* **Work instruction**:
The records below must be returned in full and unaltered.

------------------------

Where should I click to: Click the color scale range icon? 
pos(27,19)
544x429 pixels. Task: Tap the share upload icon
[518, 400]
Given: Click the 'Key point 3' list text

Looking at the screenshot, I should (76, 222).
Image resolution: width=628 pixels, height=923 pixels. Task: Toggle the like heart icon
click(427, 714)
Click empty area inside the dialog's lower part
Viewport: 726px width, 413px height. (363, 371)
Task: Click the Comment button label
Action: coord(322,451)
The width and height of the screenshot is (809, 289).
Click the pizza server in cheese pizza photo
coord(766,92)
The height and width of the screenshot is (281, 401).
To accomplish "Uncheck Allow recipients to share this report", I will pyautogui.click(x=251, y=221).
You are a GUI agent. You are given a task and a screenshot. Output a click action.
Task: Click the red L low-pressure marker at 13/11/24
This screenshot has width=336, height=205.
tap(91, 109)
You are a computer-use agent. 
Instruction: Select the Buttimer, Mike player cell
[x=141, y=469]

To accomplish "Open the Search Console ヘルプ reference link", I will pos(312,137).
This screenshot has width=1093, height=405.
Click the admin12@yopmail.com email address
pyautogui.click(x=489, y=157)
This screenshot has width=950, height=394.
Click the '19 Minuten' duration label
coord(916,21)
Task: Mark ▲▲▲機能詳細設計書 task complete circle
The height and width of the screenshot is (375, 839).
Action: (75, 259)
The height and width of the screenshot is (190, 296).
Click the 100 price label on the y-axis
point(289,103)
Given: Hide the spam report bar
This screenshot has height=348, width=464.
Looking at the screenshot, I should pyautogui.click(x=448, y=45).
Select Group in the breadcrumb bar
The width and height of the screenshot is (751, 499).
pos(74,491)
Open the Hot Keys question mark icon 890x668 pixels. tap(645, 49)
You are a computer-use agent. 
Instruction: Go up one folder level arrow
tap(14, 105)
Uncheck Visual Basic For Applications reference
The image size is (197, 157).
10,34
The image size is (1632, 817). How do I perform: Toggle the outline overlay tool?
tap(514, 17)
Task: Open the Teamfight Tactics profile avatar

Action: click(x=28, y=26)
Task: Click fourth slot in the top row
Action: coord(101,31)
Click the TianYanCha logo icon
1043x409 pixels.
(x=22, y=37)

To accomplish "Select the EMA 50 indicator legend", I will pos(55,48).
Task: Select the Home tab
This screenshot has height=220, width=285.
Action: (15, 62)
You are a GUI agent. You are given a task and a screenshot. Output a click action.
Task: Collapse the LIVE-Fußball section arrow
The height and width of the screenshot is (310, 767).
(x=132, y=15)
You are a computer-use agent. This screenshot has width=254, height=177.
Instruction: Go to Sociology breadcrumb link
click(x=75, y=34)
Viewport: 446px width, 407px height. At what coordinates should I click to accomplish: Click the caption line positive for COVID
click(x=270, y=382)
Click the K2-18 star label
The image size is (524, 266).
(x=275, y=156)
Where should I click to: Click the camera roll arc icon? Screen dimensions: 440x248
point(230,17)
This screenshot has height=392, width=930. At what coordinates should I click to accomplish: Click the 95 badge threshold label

------------------------

* **Your solution**:
Where should I click to: Click the color scale range icon? 
pos(27,19)
544x429 pixels. Task: Tap the share upload icon
[518, 400]
Given: Click the 'Key point 3' list text

Looking at the screenshot, I should (76, 222).
Image resolution: width=628 pixels, height=923 pixels. Task: Toggle the like heart icon
click(427, 714)
Click empty area inside the dialog's lower part
Viewport: 726px width, 413px height. (363, 371)
Task: Click the Comment button label
Action: coord(322,451)
The width and height of the screenshot is (809, 289).
Click the pizza server in cheese pizza photo
coord(766,92)
The height and width of the screenshot is (281, 401).
To accomplish "Uncheck Allow recipients to share this report", I will pyautogui.click(x=251, y=221).
You are a GUI agent. You are given a task and a screenshot. Output a click action.
Task: Click the red L low-pressure marker at 13/11/24
This screenshot has width=336, height=205.
tap(91, 109)
You are a computer-use agent. 
Instruction: Select the Buttimer, Mike player cell
[x=141, y=469]

To accomplish "Open the Search Console ヘルプ reference link", I will pos(312,137).
This screenshot has width=1093, height=405.
Click the admin12@yopmail.com email address
pyautogui.click(x=489, y=157)
This screenshot has width=950, height=394.
Click the '19 Minuten' duration label
coord(916,21)
Task: Mark ▲▲▲機能詳細設計書 task complete circle
The height and width of the screenshot is (375, 839).
Action: (75, 259)
The height and width of the screenshot is (190, 296).
Click the 100 price label on the y-axis
point(289,103)
Given: Hide the spam report bar
This screenshot has height=348, width=464.
Looking at the screenshot, I should pyautogui.click(x=448, y=45).
Select Group in the breadcrumb bar
The width and height of the screenshot is (751, 499).
pos(74,491)
Open the Hot Keys question mark icon 890x668 pixels. tap(645, 49)
You are a computer-use agent. 
Instruction: Go up one folder level arrow
tap(14, 105)
Uncheck Visual Basic For Applications reference
The image size is (197, 157).
10,34
The image size is (1632, 817). How do I perform: Toggle the outline overlay tool?
tap(514, 17)
Task: Open the Teamfight Tactics profile avatar

Action: click(x=28, y=26)
Task: Click fourth slot in the top row
Action: coord(101,31)
Click the TianYanCha logo icon
1043x409 pixels.
(x=22, y=37)

To accomplish "Select the EMA 50 indicator legend", I will pos(55,48).
Task: Select the Home tab
This screenshot has height=220, width=285.
Action: (15, 62)
You are a GUI agent. You are given a task and a screenshot. Output a click action.
Task: Collapse the LIVE-Fußball section arrow
The height and width of the screenshot is (310, 767).
(x=132, y=15)
You are a computer-use agent. This screenshot has width=254, height=177.
Instruction: Go to Sociology breadcrumb link
click(x=75, y=34)
Viewport: 446px width, 407px height. At what coordinates should I click to accomplish: Click the caption line positive for COVID
click(x=270, y=382)
Click the K2-18 star label
The image size is (524, 266).
(x=275, y=156)
Where should I click to: Click the camera roll arc icon? Screen dimensions: 440x248
point(230,17)
This screenshot has height=392, width=930. At what coordinates should I click to accomplish: Click the 95 badge threshold label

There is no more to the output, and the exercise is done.